Eliav, Tamir and Nati have all abandoned Judaism. They're only three people, but when you have as few friends as I do three of them feels like a lot. Now the only friend I have around my age who's still acting like a Jew is Moshe. He and I aren't going anywhere.
I'd like to act outraged and tell them this is ridiculous, but I'd feel like a hypocrite for doing so. Their worldview is just too similar to mine. I see religion as a long string of obligations, most of which don't appeal to me. Reciting pre-written prayers from a book is repetitive and dull. The holidays are just meaningless things you do every now and then and then get back to your life. The fasts are just something to put up with. On an intellectual level I can tell myself there's symbolic value to all the Jews doing the same thing at the same time, but that only makes me less interested. I'd rather hoard the glory for myself, not share it with millions of others.
So how can I say to my friends that they're wrong? I know perfectly well that humans are emotional, not rational. And the correct emotional response to religion is to reject it. Am I really naïve enough to think that anyone would listen to a rational argument when they have no emotional reason to do so? No, I'm not.
But here's the argument anyway. When God tells you to do something, you do it. You don't do it because you're getting something out of it, you do it because the creator of the universe wants it. And why would he/it want that? Because when a large portion of the world is doing things in his name, they become like a puddle reflecting him, each individual person a drop of water in that puddle. And puddles are pretty.
I'm not entirely sure I'm convincing myself with this argument, actually.
Religion is just something you do. Or rather, breaking it is just something you don't. There are lots of laws I don't follow, like praying three times a day. But those are the things I'm supposed to do. The laws which say not to do something, those I have no problem with. Because they're just rules. I'm good with rules. So I wouldn't even consider using electricity on Shabbat (even though everyone knows that's a silly law), or eating dairy less than six hours before eating meat, or eating bread without washing my hands first, or eating food without thanking God for it first. Any Jewish law phrased as a rule -"always do this before that" or "never do this"- those I have no problem following.
Really, is it so hard to just accept the rules? Damn it, I really do sound like a hypocrite. I'm holding onto tradition because it's something you do, not because I connect to it. But I should connect to it. Why did my friends have to abandon all this and leave me alone here? It was easier before. Damn them.
Back when I was in Yeshivah, our rabbi Yisrael Ariel (who I have a great deal of respect for) said in a lecture once that it's best to stay away from dissenting modes of thought. He said that only a small fraction of those exposed to outside ideas stay Jewish, so it's better not to be exposed to outside ideas. (I'm not misrepresenting him here, this is actually what he said.) And I thought to myself, what's wrong with him? What a kharedi attitude. And now I wish that the world actually worked like that.

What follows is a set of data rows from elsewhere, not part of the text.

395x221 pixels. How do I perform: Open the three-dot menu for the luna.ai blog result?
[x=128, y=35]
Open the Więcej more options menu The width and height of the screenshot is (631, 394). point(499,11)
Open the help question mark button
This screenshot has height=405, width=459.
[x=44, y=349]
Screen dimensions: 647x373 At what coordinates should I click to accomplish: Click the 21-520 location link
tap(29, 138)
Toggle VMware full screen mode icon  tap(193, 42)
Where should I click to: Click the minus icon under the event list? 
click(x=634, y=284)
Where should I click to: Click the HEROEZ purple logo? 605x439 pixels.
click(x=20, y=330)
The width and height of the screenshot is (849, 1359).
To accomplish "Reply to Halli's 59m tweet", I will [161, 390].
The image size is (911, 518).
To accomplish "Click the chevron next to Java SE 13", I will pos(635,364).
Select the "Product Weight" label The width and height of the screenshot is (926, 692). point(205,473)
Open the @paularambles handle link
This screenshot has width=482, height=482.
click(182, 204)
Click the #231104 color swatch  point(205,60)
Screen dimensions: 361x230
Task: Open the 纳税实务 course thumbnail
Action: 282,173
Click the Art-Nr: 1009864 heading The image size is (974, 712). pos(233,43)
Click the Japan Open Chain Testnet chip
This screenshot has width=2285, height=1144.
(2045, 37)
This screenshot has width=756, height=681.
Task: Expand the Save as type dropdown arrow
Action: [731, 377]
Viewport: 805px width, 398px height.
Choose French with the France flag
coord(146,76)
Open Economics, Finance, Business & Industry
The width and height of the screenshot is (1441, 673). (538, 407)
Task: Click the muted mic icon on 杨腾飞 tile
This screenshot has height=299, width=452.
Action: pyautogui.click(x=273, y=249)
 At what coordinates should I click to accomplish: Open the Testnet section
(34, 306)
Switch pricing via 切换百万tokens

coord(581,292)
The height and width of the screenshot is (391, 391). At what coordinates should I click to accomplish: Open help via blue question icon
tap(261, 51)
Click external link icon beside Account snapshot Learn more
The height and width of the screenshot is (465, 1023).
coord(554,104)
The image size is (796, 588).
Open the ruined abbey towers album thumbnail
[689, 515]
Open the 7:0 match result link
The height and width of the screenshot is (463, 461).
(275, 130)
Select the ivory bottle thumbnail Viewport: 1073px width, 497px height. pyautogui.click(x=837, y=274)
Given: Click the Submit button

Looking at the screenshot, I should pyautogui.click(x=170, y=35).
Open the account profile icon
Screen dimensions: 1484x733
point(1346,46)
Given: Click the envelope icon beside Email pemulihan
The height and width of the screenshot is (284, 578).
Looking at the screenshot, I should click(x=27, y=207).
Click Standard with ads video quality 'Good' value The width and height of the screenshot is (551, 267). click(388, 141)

The kharedim are closing in around us in Beit Shemesh. They're multiplying faster than we are, they're coming in from all over the world, and soon they'll be moving into our neighborhood and we'll have to move out. At least, that's how I've always seen it. But my friends leaving Judaism changes things for me. How can I criticize the kharedim for being so strict when this is the alternative? I agree with them that the modern world has gone too far, so how can I criticize them for imposing the old way on people? I'd be a hypocrite!
Would it really be terrible to have kharedim everywhere? To have girls dress more modestly? To be surrounded by people with as much distaste for money as myself? To have Judaism as a whole way of life, rather than just something sprinkled on top? It would be so much easier to have a connection to God if he were in everything we did. I agree with their beliefs! Other belief systems getting pushed aside, that would just make life simpler. I want life to be simpler.
And yet, I do resent the kharedim. Their way stifles emotions. But am I really naïve enough to think they'd care about emotions?
I'm not one of them. I come from a secular culture. I watch TV and read comics and play games and make games and I doubt many kharedim would respect any of that. But my own friends, who come from the same culture- I'm not one of them anymore either. I believe in God and the Torah and all the Jewish laws.
I'm not going to be like my older brother, who threw everything away and ran off to America and has been dating a Christian girl for years. I can't ignore God. But I'm also not going to be like those Yeshivah boys I knew who sat and learned g'marah like it was the most interesting thing they'd ever seen. I can't ignore my frustrations.
I'm right on the fence between two sides, and I think everyone expects me to fall one way or the other. But what's wrong with the fence? Why are you all leaving me alone here?